With Mother’s Day approaching, you, as a divorced dad, have your own feelings to unpack, regarding the holiday. Given how the divorce experience can often create tension between co-parents and how events, actions, and words can sometimes be used negatively when issues regarding child custody are called into question, your feelings are probably justified.
However, it is important to remember the children’s perspectives when deciding the best method of expressing these feelings. Regardless of how you feel about your co-parent, she still is their mother, and for them, that makes her worth celebrating.
Your mother and your children
Think about your mother for a second. You may have had a great relationship with her. You may have spent countless hours with one another, as she helped you with your homework or cooked you dinner. She may have been a provider in the house or someone who drove you to and from school or football practice.
For some, not all, this can be the case with your children. Your children may look to their mother for many of the comforts that you received from yours, and that is no fault of theirs. Child custody decisions force children to rely on the parent that receives a favorable outcome, and that should not be held against the children.

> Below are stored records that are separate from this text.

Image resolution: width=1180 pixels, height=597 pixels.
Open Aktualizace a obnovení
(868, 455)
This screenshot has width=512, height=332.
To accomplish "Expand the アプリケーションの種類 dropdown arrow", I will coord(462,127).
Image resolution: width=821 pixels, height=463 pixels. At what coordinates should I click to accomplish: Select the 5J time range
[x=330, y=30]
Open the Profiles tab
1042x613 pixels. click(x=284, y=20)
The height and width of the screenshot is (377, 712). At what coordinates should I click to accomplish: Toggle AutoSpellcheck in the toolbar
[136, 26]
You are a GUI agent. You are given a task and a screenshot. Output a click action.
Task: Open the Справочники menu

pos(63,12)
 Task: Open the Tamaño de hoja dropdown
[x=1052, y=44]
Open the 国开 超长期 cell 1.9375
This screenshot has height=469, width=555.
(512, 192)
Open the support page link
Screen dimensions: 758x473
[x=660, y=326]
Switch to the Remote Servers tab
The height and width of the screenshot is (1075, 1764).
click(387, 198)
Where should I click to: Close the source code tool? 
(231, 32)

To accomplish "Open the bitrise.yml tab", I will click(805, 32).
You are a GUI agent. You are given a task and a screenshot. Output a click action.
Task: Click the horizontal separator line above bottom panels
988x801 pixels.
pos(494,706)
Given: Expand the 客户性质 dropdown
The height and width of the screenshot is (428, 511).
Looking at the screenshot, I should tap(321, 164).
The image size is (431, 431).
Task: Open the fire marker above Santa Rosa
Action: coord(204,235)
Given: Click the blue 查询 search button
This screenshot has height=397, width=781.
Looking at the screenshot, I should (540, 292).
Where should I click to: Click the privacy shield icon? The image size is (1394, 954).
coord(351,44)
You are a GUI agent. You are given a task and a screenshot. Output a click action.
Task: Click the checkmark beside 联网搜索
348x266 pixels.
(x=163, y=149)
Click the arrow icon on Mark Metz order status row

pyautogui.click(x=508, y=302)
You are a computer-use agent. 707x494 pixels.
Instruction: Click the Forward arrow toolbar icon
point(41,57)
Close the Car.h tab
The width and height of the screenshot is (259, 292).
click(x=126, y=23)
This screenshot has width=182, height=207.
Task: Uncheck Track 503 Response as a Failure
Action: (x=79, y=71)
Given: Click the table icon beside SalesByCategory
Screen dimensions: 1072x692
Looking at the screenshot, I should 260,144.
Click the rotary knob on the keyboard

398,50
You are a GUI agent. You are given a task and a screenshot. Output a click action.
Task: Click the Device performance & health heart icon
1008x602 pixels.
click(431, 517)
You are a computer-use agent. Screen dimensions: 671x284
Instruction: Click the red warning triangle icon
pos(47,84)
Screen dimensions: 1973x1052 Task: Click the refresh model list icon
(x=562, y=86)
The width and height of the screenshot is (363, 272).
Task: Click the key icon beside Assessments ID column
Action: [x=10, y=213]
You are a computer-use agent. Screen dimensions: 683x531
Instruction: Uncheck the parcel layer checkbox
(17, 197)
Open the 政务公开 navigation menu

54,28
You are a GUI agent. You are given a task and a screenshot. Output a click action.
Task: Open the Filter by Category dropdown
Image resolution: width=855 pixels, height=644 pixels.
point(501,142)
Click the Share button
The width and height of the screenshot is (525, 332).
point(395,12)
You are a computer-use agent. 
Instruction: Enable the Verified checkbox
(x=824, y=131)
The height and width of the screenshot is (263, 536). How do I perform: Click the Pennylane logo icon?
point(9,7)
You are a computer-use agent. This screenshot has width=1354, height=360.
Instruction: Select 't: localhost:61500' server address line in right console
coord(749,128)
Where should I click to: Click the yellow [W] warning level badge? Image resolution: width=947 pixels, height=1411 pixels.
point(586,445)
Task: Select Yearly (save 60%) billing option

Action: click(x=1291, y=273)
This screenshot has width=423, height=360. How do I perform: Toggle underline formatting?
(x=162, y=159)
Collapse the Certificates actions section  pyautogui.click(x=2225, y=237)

In order to remedy this, it is important to take legal action if you wish to improve your child custody case and increase your parenting time. This means partnering with a family law attorney who understands the plight of men and fathers who may be slighted by the gender stereotypes that can exist in the family court system.
There may be rulings that have existed for years that you wish to revisit, modifying aspects of the child custody agreement and parenting plan, but just because they have existed for years, does not mean they cannot be revisited.
Benefits of shared parenting
Just like the case itself, having an emotionally volatile divorce does not mean that your co-parenting relationship cannot be revisited and repaired. Especially in situations where the child custody agreement and parenting plan are modified, it can be beneficial to have both you and your co-parent on the same page, promoting the health and well-being of your child.
Countless studies have highlighted the benefits of shared parenting, and as a father, you need to put the needs of your children first. This means setting aside all of the history and emotions involved in the breakdown of your marriage and work with your ex-spouse to be the best parents that you can be.
This includes Mother’s Day, a day designed for the appreciation of everything that a mother does in the life of their child. While you may not have such a positive outlook on your co-parent, your children may, and destroying that outlook can be a slippery slope, especially with Father’s Day just a month away.
Respect for the day
You may be forced to ask yourself “Would you want your co-parent to affect how you celebrate Father’s Day?” If the answer to that question is a resounding “No.”, then perhaps it is best to allow your children to have that day to celebrate the role that their mother plays in their lives.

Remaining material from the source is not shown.